You can see the beginning reamer cut in the first pic below.


As the reamer came thru, it didn't cut in the middle as well as it did in the beginning.
This left an app .0003“ hump in the middle of the bushing.


Some of that came out with a short lapping with 220 grit.


The reamer was lightly ran back through.
I ran it in while spinning and stopped where I felt light resistance.
I held the back side of the reamer in that spot and spun it from the front until that spot freed up.
But, this would take more time than the hour I had already spent on it.


You can see the cutting edge is already out the end of the rocker before the reamer binds up.
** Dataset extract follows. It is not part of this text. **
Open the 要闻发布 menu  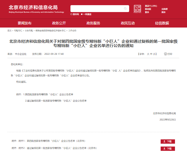(25, 23)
This revealed a dark ring where the reamer was binding but not cutting.
Kind of like what Dr Dick mentioned with the reamer gliding in but not cutting.
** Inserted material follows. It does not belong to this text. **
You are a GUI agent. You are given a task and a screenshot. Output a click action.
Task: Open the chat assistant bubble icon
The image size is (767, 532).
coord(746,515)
The shaft did slide in with light resistance but repeated turns with the reamer also created heat in this spot.
It still needed to be lapped for greater clearance.


Using a hand drill with the worn out 220 grit seemed to work good and take off a little at a time.


So simply reaming is only half the story. You have to do some lapping also.
I wonder if that's because of the split bushing.
Would the split 'settle' while reaming?

Also, both valve side bushings looked like the one on the right.
The more worn they are, the less threads that will be cut when tapping.

Last edited by Hippysmack; 22nd January 2019 at 02:31..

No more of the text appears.